PTT Plc’s share price on Thursday morning closed at Bt42.50 per share, a Bt0.75 drop per share or down 1.73 per cent from Wednesday when the company and its subsidiaries reported Earnings before Interest, Tax, Depreciation and Amortisation (EBITDA) of Bt73.80 billion, an 8.3 per cent decrease of Bt6.71 billion from the first quarter of 2019.

The drop was mainly related to conditions in the petrochemical and refining businesses, as well as the oil business from higher stock loss in the second quarter of this year. That followed a lowering of the crude oil price from US$67.2 per barrel at the end of the first quarter of this year to $64.9 per barrel at the end of the second quarter.

Additionally, most petroleum crack spreads and petrochemical spreads, both olefins and aromatics, decreased in the second quarter. Nevertheless, performance of the gas business group increased when compared with the last quarter, mainly from PTT’s natural gas sales and marketing businesses (S&M) and the gas separation plant (GSP) business following higher sales volumes. Also contributing was the performance of petroleum exploration and production business, which improved with the rise in both average sales volumes and selling prices.

As well, the performance of technology and engineering businesses increased mainly from the better performance of Global Power Synergy Plc (GPSC) from the full recognition of Glow Energy Plc (GLOW)’s performance in the second quarter of this year.

In this quarter, PTT and its subsidiaries incurred additional compensation from the new Labour Protection Act for its affiliates. In this regard, net income in the second quarter of this year was Bt25.93 billion, an 11.5 per cent or Bt3.37 billion decrease from the first quarter of this year’s Bt29.31 billion in line with the drop in EBITDA as aforementioned. In the meantime, depreciation and amortisation of technology and engineering businesses, and income tax expenses of petroleum exploration and production business also rose.
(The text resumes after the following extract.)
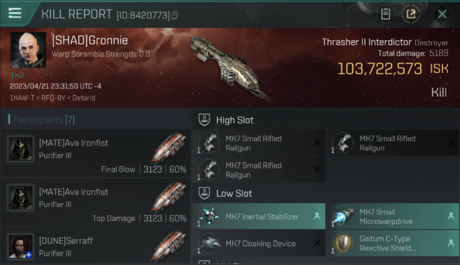This screenshot has height=265, width=460.
Task: Select the MK7 Inertial Stabilizer module
Action: click(259, 217)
In addition, there were higher gains on derivatives from PTT Exploration and Production Plc (PTTEP), PTT International Trading Pte Ltd (PTTT) and affiliates in petrochemical and refining businesses, as well as higher unrealised gains on foreign exchange rates from foreign currency loans due to higher Baht appreciation when compared to the previous quarter.

In the First half of 2019, PTT and its subsidiaries reported EBITDA of Bt154.32 billion, a 19.1 per cent drop of Bt36.48 billion – or 19.1 per cent from the first half of 2018 of Bt190.81 billion. This was primarily due to the softened performance of petrochemical and refining businesses from the decline of most petroleum crack spreads, especially gasoline spreads, as well as lower stock gains that resulted from the rise in the crude oil price in the first half of 2018 compared to the first half of 2019.

Olefin and aromatic spreads also decreased. Likewise, the gas business group recorded softened performance due to lower gross profit of PTT’s GSP business following lower selling prices referenced to a significant drop in petrochemical prices and higher natural gas costs. Nevertheless, the recurring profit improved from the performance of petroleum exploration and production businesses, which increased from the rise in average sales volume and selling prices, as well as, in technology and engineering businesses’ performance, mainly from GPSC’s acquisition of GLOW in March 2019.

In the first half of this year, PTT and its subsidiaries recorded higher selling and administrative expenses. In this regard, net income in the first half of this year was Bt55.25 billion, a Bt14.56-billion drop, down 20.9 per cent from the same period of last year of Bt69.81 billion. This was in line with the decline of EBITDA as aforementioned and higher depreciation and amortisation expenses from PTTEP and GPSC.

Nonetheless, there were lower income tax expenses following decreased net incomes, a loss on derivatives, as well as higher foreign exchange rate gains. Those gains were due to the appreciation of the Thai Baht against the US Dollar in the first half of 2019 when compared with the depreciation of the Thai Baht in the first half of last year, according to the company reports to the Stock Exchange of Thailand on Wednesday.